Em 30 de janeiro de 1948, Mahatma foi assassinado a balas por um fundamentalista de sua própria religião, que o considerava um traidor do hiduísmo. Suas últimas palavras foram “oh, Deus!”, mas sua maior mensagem, segundo ele próprio, nunca esteve em palavras: “Minha mensagem é a minha vida.” 
 

 

A Marcha do Sal

Gandhi liderou inúmeras greves e passeatas contra a Inglaterra. Um de seus maiores desafios foi enfrentado quando os ingleses proibiram os indianos de processarem seu próprio sal e impuseram um imposto sobre a compra do produto. Gandhi liderou, então, a famosa Marcha do Sal, em direção ao mar.

Após uma dura viagem de 28 dias, o líder indomável e a multidão que o acompanhava alcançaram o oceano. Lá, Gandhi anunciou um ataque às salinas do governo. Para impedir o ato, policiais golpearam as cabeças dos manifestantes com chicotes que possuíam ferro nas pontas. Nenhum deles ergueu sequer um braço para se defender. Após essa cena brutal, a opinião pública mundial passou a condenar a postura britânica.

Nesse e em outros momentos, Gandhi foi levado para a prisão, mas esse não era um método eficaz para detê-lo. Uma vez que já vivia sem luxos, enxergava o cárcere apenas como uma oportunidade de leitura e reflexão. “Cadeia é cadeia para ladrões; para mim, ela é um templo”, foi uma de suas frases memoráveis.

Todos os seus esforços culminaram na tão sonhada independência da Índia, em 1947, não sem antes ter iniciado sua 15ª greve de fome, um de seus últimos sacrifícios pessoais.

 

 

 

Lições de paz

Refletir sobre os ensinamentos de Mahatma Gandhi pode ser o primeiro passo para a busca e a conquista de um mundo melhor.
 

Amor

Assim como Jesus Cristo, Gandhi defendia que a paz só pode existir quando amamos não só aqueles que nos amam, mas também aqueles que nos odeiam. Essa é a grande lei do amor de Mahatma, sem a qual, para ele, a humanidade nunca poderá encontrar a harmonia universal. 
 

Espiritualidade

Uma das principais características que diferencia Gandhi de outros gurus espirituais – e que o levou para as batalhas políticas – é sua idéia de que não adianta buscarmos a espiritualidade apenas para engrandecimento pessoal. O propósito deve ser sempre ajudar os outros, viver a solidariedade em sua plenitude.
 

Sexo

Aos 36 anos, ainda casado, Gandhi renunciou ao sexo, influenciado pela crença hinduísta que associa o celibato à pureza espiritual.
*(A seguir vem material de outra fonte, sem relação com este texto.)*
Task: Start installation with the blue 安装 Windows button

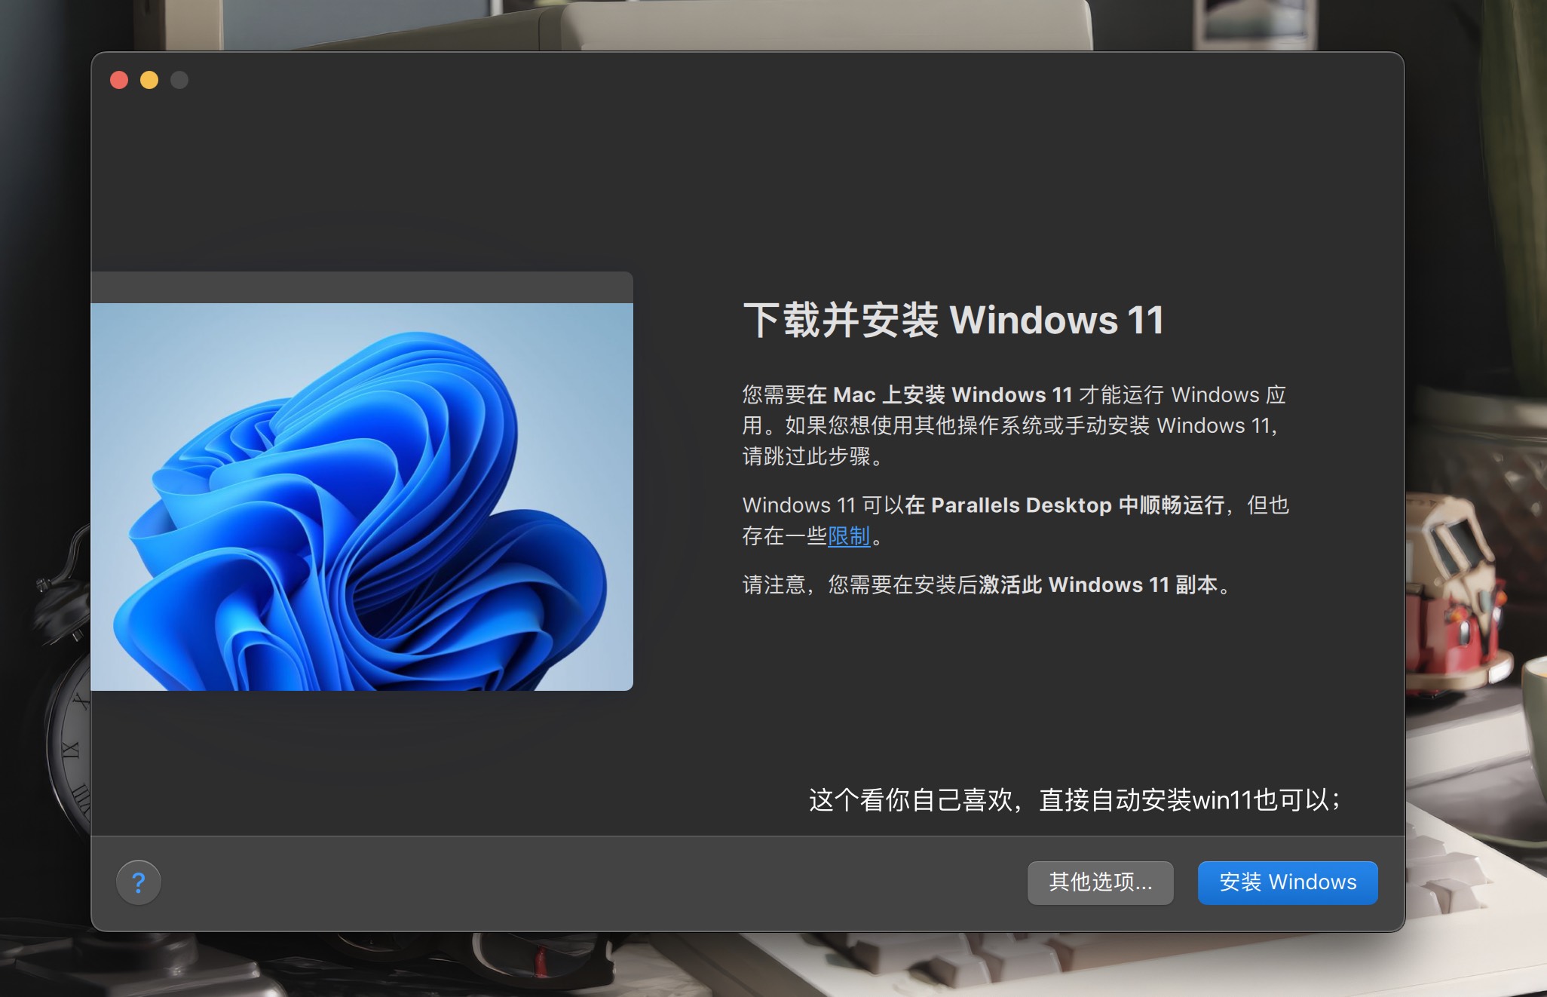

Esse é um de seus ensinamentos mais contraditórios, já que nem mesmo todos os seus discípulos mais próximos aceitaram seguir seus conselhos e renunciar ao sexo para alcançar a iluminação.
 

Meditação

Para meditar é necessário absoluta quietude. Como Mahatma tinha um temperamento agitado (quando tentava ficar parado seu corpo doía e coçava), desenvolveu uma técnica própria para os momentos de oração: tomava um tear e, enquanto tecia, entrava na respiração consciente e repetia mantras.

 

Momentos de uma vida especial

1869 • Nasce no dia 2 de outubro, em Portbandar, Índia.
 

1881 • Casa-se com Kasturba Makanji.
 

1891 • Muda-se para Londres para estudar Direito.
 

1893 • Vai para a África do Sul, exercer a advocacia.
 

1894 • Funda a Organização Hindu, para defender seus compatriotas na África do Sul.
 

1915 • Retorna para a Índia.
 

1930 • Lidera a famosa “Marcha do Sal”, que sensibiliza a opinião pública mundial.
 

1947 • Depois de anos de esforços de Mahatma, a Índia conquista sua liberdade.
 

 

1948 • Em 30 de janeiro é assassinado por um seguidor da sua própria religião.